PS: Gestern früh trat ein lächelnder Mann im dunkelblauen Dederonkittel ein. Er wollte eine Anzeige aufgeben, bat um Stift und Papier, zeichnete einen rechteckigen Kasten und begann zu schreiben. Zwischendurch mußte er telefonieren, um sich nach dem Preis für Holzleitern zu erkundigen. Aus jedem seiner Worte, aus jeder Geste sprach Lust. Selbst die beiläufigste Bewegung — wie er mir den Zettel herüberschob und mit seinen dicken Fingern und kurzen schwarzrandigen Nägeln darauf klopfte — prägte sich mir ein.

Als ich ihm den Preis für die Anzeige nannte (bei uns kostet der Millimeter pro Spalte eins achtzig), pfiff er durch die Zähne, reckte sich seitlich und zog unter seinem Kittel ein Portemonnaie hervor, aus dem hundert Papiere auf den Tisch fielen. Er wolle das jetzt erledigt wissen, sagte er und blätterte viermal Karl Marx auf den Tisch.

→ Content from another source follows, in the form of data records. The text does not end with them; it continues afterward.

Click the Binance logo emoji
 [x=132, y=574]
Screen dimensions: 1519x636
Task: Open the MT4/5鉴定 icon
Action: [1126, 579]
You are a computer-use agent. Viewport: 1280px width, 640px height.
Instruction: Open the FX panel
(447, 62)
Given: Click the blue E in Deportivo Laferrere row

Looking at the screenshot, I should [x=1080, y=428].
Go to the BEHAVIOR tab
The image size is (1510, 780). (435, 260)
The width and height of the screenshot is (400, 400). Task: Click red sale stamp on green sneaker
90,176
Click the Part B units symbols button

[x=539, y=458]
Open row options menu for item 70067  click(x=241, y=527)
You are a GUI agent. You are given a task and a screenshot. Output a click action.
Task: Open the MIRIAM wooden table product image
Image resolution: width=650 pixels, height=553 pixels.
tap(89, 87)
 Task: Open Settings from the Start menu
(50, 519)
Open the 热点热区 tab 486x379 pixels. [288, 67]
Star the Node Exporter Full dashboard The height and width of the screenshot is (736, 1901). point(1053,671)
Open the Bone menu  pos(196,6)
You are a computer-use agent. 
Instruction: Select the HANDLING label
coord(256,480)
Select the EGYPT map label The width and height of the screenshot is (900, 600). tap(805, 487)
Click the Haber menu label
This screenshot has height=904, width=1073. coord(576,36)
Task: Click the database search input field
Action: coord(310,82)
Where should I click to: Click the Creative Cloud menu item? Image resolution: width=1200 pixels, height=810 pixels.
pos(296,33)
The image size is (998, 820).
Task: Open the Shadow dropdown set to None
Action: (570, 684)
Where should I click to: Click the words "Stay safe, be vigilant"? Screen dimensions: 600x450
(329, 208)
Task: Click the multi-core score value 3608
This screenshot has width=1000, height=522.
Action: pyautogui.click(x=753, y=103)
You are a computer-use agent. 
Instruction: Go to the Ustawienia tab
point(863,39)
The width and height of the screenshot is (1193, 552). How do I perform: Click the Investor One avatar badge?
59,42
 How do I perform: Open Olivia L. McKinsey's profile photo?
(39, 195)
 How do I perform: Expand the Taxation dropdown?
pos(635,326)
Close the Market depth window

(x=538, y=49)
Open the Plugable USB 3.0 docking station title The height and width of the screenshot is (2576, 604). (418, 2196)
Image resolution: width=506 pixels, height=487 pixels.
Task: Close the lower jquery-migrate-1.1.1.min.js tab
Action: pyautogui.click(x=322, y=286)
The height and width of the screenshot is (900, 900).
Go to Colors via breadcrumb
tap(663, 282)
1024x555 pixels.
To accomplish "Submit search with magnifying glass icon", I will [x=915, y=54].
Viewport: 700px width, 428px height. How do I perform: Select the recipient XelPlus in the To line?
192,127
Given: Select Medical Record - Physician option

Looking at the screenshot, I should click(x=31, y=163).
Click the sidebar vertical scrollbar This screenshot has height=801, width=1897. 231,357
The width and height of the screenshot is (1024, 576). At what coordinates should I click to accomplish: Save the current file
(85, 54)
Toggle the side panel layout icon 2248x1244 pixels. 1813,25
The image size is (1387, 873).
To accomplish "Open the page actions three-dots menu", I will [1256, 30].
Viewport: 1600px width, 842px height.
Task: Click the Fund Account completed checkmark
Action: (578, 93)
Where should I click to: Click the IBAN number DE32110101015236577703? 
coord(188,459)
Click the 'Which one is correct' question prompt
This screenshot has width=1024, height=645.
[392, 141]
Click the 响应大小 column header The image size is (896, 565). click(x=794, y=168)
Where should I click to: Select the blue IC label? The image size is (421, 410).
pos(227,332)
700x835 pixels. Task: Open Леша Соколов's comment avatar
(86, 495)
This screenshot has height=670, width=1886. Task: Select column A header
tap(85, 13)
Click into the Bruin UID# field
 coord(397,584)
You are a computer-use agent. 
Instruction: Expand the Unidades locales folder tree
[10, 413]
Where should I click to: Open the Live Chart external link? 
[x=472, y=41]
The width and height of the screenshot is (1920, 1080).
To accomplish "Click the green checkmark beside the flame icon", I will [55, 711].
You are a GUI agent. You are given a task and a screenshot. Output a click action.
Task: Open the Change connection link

Ich dankte ihm, doch er rührte sich nicht von der Stelle. Ich sagte, daß seine Anzeige in zwanzigtausend Exemplaren am 16. Februar erscheinen und die Zeitung 90 Pfennige kosten werde. Da er immer noch keine Anstalten machte zu gehen, zählte ich unsere Rubriken auf: Reportage, Lokalpolitik, Wirtschaft, Historie, Kunst und Sport, und kündigte Kreuzworträtsel, Horoskop und Karikaturen an. Er nickte beifällig. Leider habe er keine Zeit, er müsse los. Ich sagte, daß ich ihn nicht länger aufhalten wolle.»Aber jetzt«, sagte er,»brauche ich die Quittung.«

Eine Quittung. Davon wußte ich nichts. Ich begann zu suchen und bemühte mich um zielgerichtete Bewegungen. Ihm genüge auch ein stinknormales Papier, auf das ich einen» Stempel knallen «solle. Im selben Moment fand ich die Offenburger Wundertüte und darin tatsächlich einen Quittungsblock, unglaublich praktisch, gleich mit Blaupapier und einer Pappe als Schreibunterlage, so daß ich es vielleicht auch ohne Anleitung geschafft hätte, das Ding auszufüllen.

Ohne in seiner Freundlichkeit nachzulassen, bedauerte unser Kunde, Stempel müsse sein, sonst nütze ihm die ganze schöne Westquittung nichts. Er bat darum, sie ihm gestempelt zuzuschicken, er vertraue uns. Zum Abschied klopfte er auf den Tisch.